Datenschutzpannen wie Datenlecks, Hacking, gestohlene oder verlorengegangene Datenträger, sind unverzüglich und möglichst innerhalb von 72 Stunden nach Bekanntwerden dem Unabhängigen Datenschutzzentrum Saarland zu melden (Art. 33 Abs. 1 DS-GVO). Eine entsprechende Mustervorlage, welche den inhaltlichen Vorgaben des Abs. 3 Rechnung trägt, sollte vereinsintern abgestimmt werden, ebenso der Prozess der Meldung sowie die dafür verantwortliche Person im Verein. Die hierbei bestehenden Dokumentationspflichten nach Abs. 5 sind ebenfalls zu beachten.

Sind besonders risikoreiche Datenverarbeitungen durch den Verein vorgesehen, ist im Vorfeld eine sog. Datenschutzfolgenabschätzung nach Art. 35 DS-GVO durchführen.

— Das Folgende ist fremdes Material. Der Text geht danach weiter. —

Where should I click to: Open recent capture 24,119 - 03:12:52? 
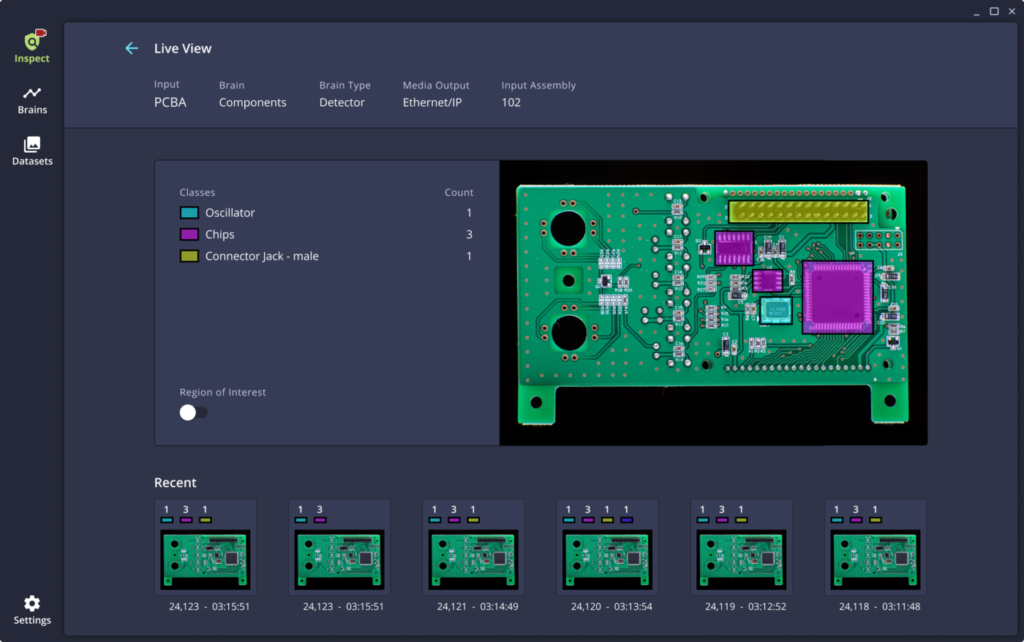(x=741, y=560)
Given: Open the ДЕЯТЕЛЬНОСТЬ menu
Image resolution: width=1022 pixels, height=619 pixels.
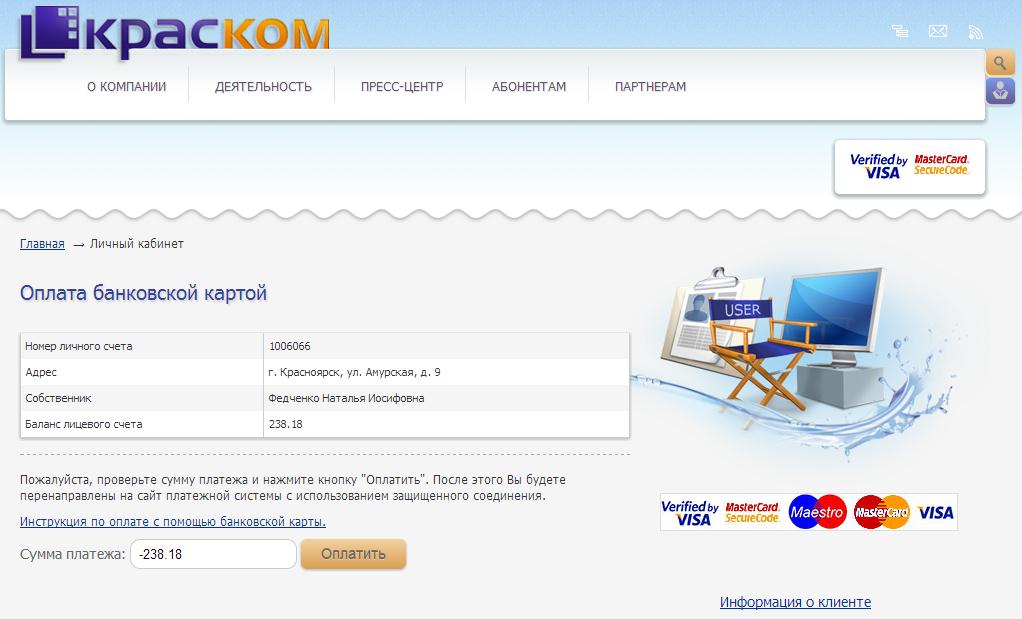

Dies ist u.a. bei einer umfangreichen Verarbeitung von besonderen Kategorien personenbezogener Daten (Gesundheitsdaten, politische Meinungen, religiöse Überzeugungen oder die Gewerkschaftszugehörigkeit) der Fall.

Besteht die Kerntätigkeit des Vereins in der umfangreichen Verarbeitung besonders sensibler Daten (z.B. Selbsthilfevereine) oder sind mehr als 19 Personen ständig mit der automatisierten Verarbeitung personenbezogener Daten beschäftigt, so ist die Bestellung eines (internen oder externen) Datenschutzbeauftragten (Art. 37 DS-GVO, § 38 BDSG-neu) verpflichtend. Der Datenschutzbeauftragte handelt im Rahmen seiner Zuständigkeiten weisungsfrei und ist dem Vorstand unterstellt. Die Kontaktdaten des Datenschutzbeauftragten sind zu veröffentlichen und dem Unabhängigen Datenschutzzentrum Saarland mitzuteilen.

Ein entsprechendes Online-Meldeformular wird ab Geltung der DS-GVO auf unserer Internetseite zur Verfügung stehen.

Sofern der Verein personenbezogene Daten im Auftrag durch Dritte verarbeiten lässt (beispielsweise Mitgliederverwaltung unter Nutzung einer Cloud-Lösung), muss zwischen dem Verein und dem Dritten als Auftragnehmer ein Auftragsverarbeitungsvertrag nach Art. 28 Abs. 3 DS-GVO geschlossen werden. Besonderheiten können gelten, wenn der Auftragnehmer seinen Sitz außerhalb der Europäischen Union hat.

Da Verstöße gegen die Bestimmungen der DS-GVO, seien es nun unrechtmäßige Datenverarbeitungen oder die Nichtbeachtung der Dokumentations- oder Informationspflichten, Schadensersatzansprüche von Betroffenen nach sich ziehen und mit Bußgeldern geahndet werden können (Art. 82 und 83 DS-GVO).